To help diagnose the extent and severity of a brachial plexus injury, you may have one or more of the following tests:
- Electromyography (EMG). During an EMG, your doctor inserts a needle electrode through your skin into various muscles. The test evaluates the electrical activity of your muscles when they contract and when they're at rest. You may feel a little pain when the electrodes are inserted, but most people can complete the test without much discomfort.
- Nerve conduction studies. These tests are usually performed as part of the EMG, and measure the speed of conduction in your nerve when a small current passes through the nerve. This provides information about how well the nerve is functioning.
- Magnetic resonance imaging (MRI). This test uses powerful magnets and radio waves to produce detailed views of your body in multiple planes. It often can show the extent of the damage caused by a brachial plexus injury and can help assess the status of arteries that are important for the limb or for reconstruction of it. New methods of high-resolution MRI, known as magnetic resonance neurography, may be used.
- Computerized tomography (CT) myelography. Computerized tomography uses a series of X-rays to obtain cross-sectional images of your body. CT myelography adds a contrast material, injected during a spinal tap, to produce a detailed picture of your spinal cord and nerve roots during a CT scan. This test is sometimes performed when MRIs don't provide adequate information.
- Angiogram. If your doctor suspects that the blood vessels feeding your arm might be injured, he or she might suggest an angiogram — an imaging test where contrast material is injected into an artery or vein to check the condition of your blood vessels. This information is important in planning your surgical procedure.
Treatment depends on several factors including the severity of the injury, the type of injury, the length of time since the injury and other existing conditions.
Nerves that have only been stretched may recover without further treatment.
Your doctor may recommend physical therapy to keep your joints and muscles working properly, maintain the range of motion, and prevent stiff joints.
The healing process sometimes forms scar tissue that must be removed surgically to improve the nerve's function. Surgical repair is often required for nerves that have significant surrounding scar tissue or that have been cut or torn.
Surgery to repair brachial plexus nerves should generally occur within six to seven months after the injury. If nerve surgery occurs more than six to seven months after the injury, the muscles may not recover their function.
Types of surgery
- Nerve graft. In this procedure, the damaged part of the brachial plexus is removed and replaced with sections of nerves harvested from other parts of your body. This helps restore your arm's function.
Nerve transfer. When the nerve root has been torn from the spinal cord, surgeons often take a less important nerve that's still attached to the spinal cord and connect it to the nerve that's no longer attached to the spinal cord.
In some cases, surgeons may perform this technique at a level close to the targeted muscle in an effort to speed up recovery rather than doing a repair (nerve graft) farther from the muscle. Sometimes doctors may perform a combination of nerve graft and nerve transfer.
Nerve tissue grows slowly, about an inch (2.5 centimeters) a month, so it can take several years to know the full benefit of surgery.
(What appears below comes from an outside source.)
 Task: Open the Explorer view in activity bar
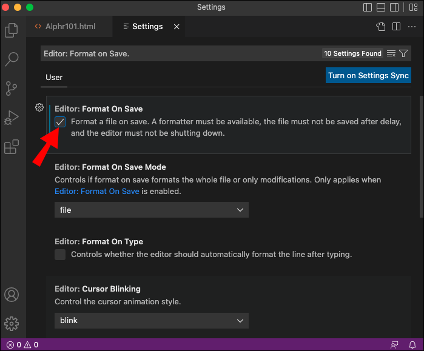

During the recovery period, you must keep your joints flexible with a program of exercises. Splints may be used to keep your hand from curling inward.
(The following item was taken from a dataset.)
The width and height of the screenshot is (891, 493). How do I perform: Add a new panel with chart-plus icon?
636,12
- Muscle transfer. Muscle transfer is a procedure in which your surgeon removes a less important muscle or tendon from another part of your body, typically the thigh, transfers it to your arm, and reconnects the nerves and blood vessels supplying the muscle.
Pain from the most severe types of brachial plexus injuries has been described as a debilitating, severe crushing sensation or a constant burning. Narcotic medications are often used initially, but may be changed as your recovery progresses to optimize pain relief.
Explore Mayo Clinic studies testing new treatments, interventions and tests as a means to prevent, detect, treat or manage this disease.
Preparing for your appointment
A number of tests may be used to help diagnose the type and severity of brachial plexus injuries. When you make your appointment, be sure to ask whether you need to prepare for these tests. For instance, you may need to stop taking certain medications for a few days or avoid using lotions the day of the test.
If possible, take along a family member or friend. Sometimes it can be difficult to absorb all the information you're given during an appointment. Someone who accompanies you may remember something that you forgot or missed.
This is especially important if your child has a brachial plexus injury. For most babies, the injury heals on its own to the point that surgery is unnecessary, but children who don't show improvement in the first three to six months of life may require surgery. This means parents face some difficult decisions, and it's often helpful to have a friend or family member who can offer advice and support.
Other suggestions for getting the most from your appointment include:
- Write down all your symptoms, including how you were injured, how long you've had your symptoms and whether they've gotten worse over time.
- Make a list of all medications, vitamins and supplements that you're taking.
- Don't hesitate to ask questions. Children and adults with brachial plexus injuries have several options for restoring lost function. Be sure to ask your doctor about all the possibilities available to you or your child. If you run out of time, ask to speak with a nurse or have your doctor call you later.